Problems and tasks.
- A) Using the QBDI PatchDSL text, what are the answers to these questions?
(i) Which tool does the text call helpful for understanding an instruction's LLVM MCInst representation?
(ii) In the generic PC substitution rule, which of the listed steps does QBDI::PatchRule handle automatically?
(iii) In the simple branching patch, which two LLVM MCInst opcodes does the condition match?
- B) Can you continue the QBDI PatchDSL text from the point where it stops?

Article.
— start —

Currently their operation is limited to the QBDI::ModifyInstruction
generators which
always operate on the instruction of the implicit context of a patch or instrumentation rule.
However their usage could be extended in the future.
Their purpose is to allow to write more generic rules by allowing modifications which can operate
on a class of instructions. Using instruction transforms requires to understand the underlying
LLVM MCInst representation of an instruction and llvm-mc -show-inst
is an helpful tool for this
task.
PatchDSL Examples
Below some real examples of patch and instrumentation rules are shown.
Basic Patching
Generic PC Substitution Patch Rule
Instructions using the Program Counter (PC) in their computations are problematic because QBDI will reassemble and execute the code at another address than the original code location and thus the value of the PC will change. This kind of computation using the PC is often found when using relative memory addressing.
Some cases can be more difficult to handle, but most of these instructions can be patched using a very simple generic rule performing the following steps:
Allocate a scratch register by saving a register value in the context part of the data block.
Load the value the PC register should have, into the scratch register.
Perform the original instruction but with PC replaced by the scratch register.
Deallocate the scratch register by restoring the register value from context part of the data block.
The PatchDSL QBDI::PatchRule
handles step 1 and 4 automatically for us. Expressing
step 2 and 3 is relatively simple:
PatchRule(
// Condition: Applies on every instruction using the register REG_PC
UseReg(Reg(REG_PC)),
// Generators: list of statements generating the patch
{
// Compute PC + 0 and store it in a new temp with id 0
GetPCOffset(Temp(0), Constant(0)),
// Modify the instruction by substituting REG_PC with the temp having id 0
ModifyInstruction({
SubstituteWithTemp(Reg(REG_PC), Temp(0))
})
}
)
This rule is generic and works under X86_64 as well as ARM. Some more complex cases of instructions using PC need to be handled another way though.
Simple Branching Instruction Patch
Another simple case which needs to be handled using a patch rule is branching instructions. They cannot be executed because that would mean DBI process would lose the hand on the execution. Instead of executing the branch operation, the branch target is computed and used to overwrite the value of the PC in the context part of the data block. This is followed by a context switch back to the VM which will use this target as the address where to continue the execution.
The simplest cases are the “branch to an address stored in a register” instructions. Again the
temporary register allocation is automatically taken care of by the QBDI::PatchRule
and
we only need to write the patching logic:
PatchRule(
// Condition: only on BX or BX_pred LLVM MCInst
Or({
OpIs(llvm::ARM::BX),
OpIs(llvm::ARM::BX_pred)
}),
// Generators
{
// Obtain the value of the operand with index 0 and store it in a new temp with id 0
GetOperand(Temp(0), Operand(0)),
// Write the temp with id 0 at the offset in the data block of the context value of REG_PC.
WriteTemp(Temp(0), Offset(Reg(REG_PC)))
}
)

— end —

Data lines.
— start —

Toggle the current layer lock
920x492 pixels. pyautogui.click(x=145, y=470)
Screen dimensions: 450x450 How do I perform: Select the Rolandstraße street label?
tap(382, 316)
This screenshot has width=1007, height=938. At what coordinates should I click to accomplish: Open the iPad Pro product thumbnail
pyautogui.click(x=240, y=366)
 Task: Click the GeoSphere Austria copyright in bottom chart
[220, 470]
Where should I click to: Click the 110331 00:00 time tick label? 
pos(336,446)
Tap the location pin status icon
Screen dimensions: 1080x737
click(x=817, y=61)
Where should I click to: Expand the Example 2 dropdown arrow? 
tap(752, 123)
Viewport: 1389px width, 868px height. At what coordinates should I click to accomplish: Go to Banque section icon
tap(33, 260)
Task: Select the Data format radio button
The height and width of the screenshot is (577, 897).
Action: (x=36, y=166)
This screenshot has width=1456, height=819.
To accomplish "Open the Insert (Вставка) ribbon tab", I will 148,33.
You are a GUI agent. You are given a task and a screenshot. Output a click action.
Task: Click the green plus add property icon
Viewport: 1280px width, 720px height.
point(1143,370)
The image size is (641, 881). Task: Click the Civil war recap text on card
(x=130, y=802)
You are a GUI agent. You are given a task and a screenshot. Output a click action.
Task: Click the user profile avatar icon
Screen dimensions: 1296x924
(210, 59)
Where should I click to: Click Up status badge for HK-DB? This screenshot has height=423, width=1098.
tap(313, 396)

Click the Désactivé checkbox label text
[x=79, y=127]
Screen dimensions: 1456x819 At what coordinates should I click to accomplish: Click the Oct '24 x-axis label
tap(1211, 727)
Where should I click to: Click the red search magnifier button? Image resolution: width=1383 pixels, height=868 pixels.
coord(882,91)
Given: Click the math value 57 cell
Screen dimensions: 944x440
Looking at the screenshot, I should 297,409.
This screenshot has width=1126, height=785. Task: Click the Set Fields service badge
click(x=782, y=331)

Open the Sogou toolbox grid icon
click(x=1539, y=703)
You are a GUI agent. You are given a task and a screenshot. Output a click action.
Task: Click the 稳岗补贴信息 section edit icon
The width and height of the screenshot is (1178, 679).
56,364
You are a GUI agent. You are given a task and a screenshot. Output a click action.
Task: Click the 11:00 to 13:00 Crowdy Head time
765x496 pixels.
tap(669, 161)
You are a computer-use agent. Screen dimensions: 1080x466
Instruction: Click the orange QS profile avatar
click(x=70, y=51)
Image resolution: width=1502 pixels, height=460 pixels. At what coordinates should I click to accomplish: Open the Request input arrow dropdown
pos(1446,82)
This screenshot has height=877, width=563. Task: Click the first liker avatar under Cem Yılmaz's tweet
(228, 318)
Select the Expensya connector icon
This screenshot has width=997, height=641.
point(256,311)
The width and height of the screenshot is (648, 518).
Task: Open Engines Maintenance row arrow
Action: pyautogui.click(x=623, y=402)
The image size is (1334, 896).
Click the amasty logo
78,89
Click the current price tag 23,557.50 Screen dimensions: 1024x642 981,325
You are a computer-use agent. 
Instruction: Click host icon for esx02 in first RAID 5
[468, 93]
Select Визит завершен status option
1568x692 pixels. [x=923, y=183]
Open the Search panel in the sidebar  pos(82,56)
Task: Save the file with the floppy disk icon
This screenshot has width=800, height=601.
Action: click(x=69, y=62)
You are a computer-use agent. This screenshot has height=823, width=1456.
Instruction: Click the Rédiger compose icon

— end —

Per-task answers.
- A)
(i) llvm-mc -show-inst
(ii) Step 1 and step 4: allocating the scratch register by saving a register value in the context part of the data block, and deallocating it by restoring that value.
(iii) llvm::ARM::BX and llvm::ARM::BX_pred

- B)
Two things are important to notice here. First we use QBDI::Or
to combine multiple
QBDI::PatchCondition
. Second the fact we need to stop the execution here and switch
back to the context of the VM is not expressed in the patch. Indeed the patching engine simply
notices that this patch overwrites the value of the PC and thus needs to end the basic block after
it.
Advanced Patching
Conditional Branching Instruction Patch
The previous section dealt with simple patching cases where the rule does not need to be very complex. Conditional instructions can add a significant amount of complexity to the writing of a patch rules and requires some tricks. Below is the patch for the ARM conditional branching instruction:
PatchRule(
// Condition: every Bcc instructions (e.g. BNE, BEQ, etc.)
OpIs(llvm::ARM::Bcc),
// Generators
{
// Compute the Bcc target (which is PC relative) and store it in a new temp with id 0
GetPCOffset(Temp(0), Operand(0)),
// Modify the jump target such as it potentially skips the next generator
ModifyInstruction({
SetOperand(Operand(0), Constant(0))
}),
// Compute the next instruction address and store it in temp with id 0
GetPCOffset(Temp(0), Constant(-4)),
// At this point either:
// * The jump was not taken and Temp(0) stores the next instruction address.
// * The jump was taken and Temp(0) stores the Bcc target
// We thus write Temp(0) which has the correct next address to execute in the REG_PC
// value in the context part of the data block.
WriteTemp(Temp(0), Offset(Reg(REG_PC)))
}
)
As we can see, this code reuses the original conditional branching instruction to create a conditional move. While this is a trick, it is an architecture independent trick which is also used under X86_64. Some details can be noted though. First the next instruction address is PC - 4 which is an ARM specificity. Secondly, the constant used to overwrite the jump target needs to be determined by hand as QBDI does not have the capacity to compute it automatically.
Complex InstTransform
The patch below is used to patch instructions which load their branching target from a memory
address under X86_64. It exploits QBDI::InstTransform
to convert the instruction
into a load from memory to obtain this branching target:
PatchRule(
// Condition: applies on CALL where the target is at a relative memory location (thus uses REG_PC)
And({
OpIs(llvm::X86::CALL64m),
UseReg(Reg(REG_PC))
}),
// Generators
{
// First compute PC + 0 and stores it into a new temp with id 0
GetPCOffset(Temp(0), Constant(0)),
// Transforms the CALL *[RIP + ...] into MOV Temp(1), *[Temp(0) + ...]
ModifyInstruction({
// RIP is replaced with Temp(0)
SubstituteWithTemp(Reg(REG_PC), Temp(0)),
// The opcode is changed to a 64 bits MOV from memory to a register
SetOpcode(llvm::X86::MOV64rm),
// We insert the destination register, a new temp with id 1, at the beginning of
// the operand list
AddOperand(Operand(0), Temp(1))
}),
// Temp(1) thus contains the CALL target.
// We use the X86_64 specific SimulateCall with this target.
SimulateCall(Temp(1))
}
)
A few things need to be noted. First the sequence of QBDI::InstTransform
is complex
because it substitutes RIP and it mutates the CALL into a MOV. Secondly, new QBDI::Temp
can be instantiated and used anywhere in the program. Lastly, some complex architecture specific
mechanisms have been abstracted in single QBDI::PatchGenerator
, like
QBDI::SimulateCall
.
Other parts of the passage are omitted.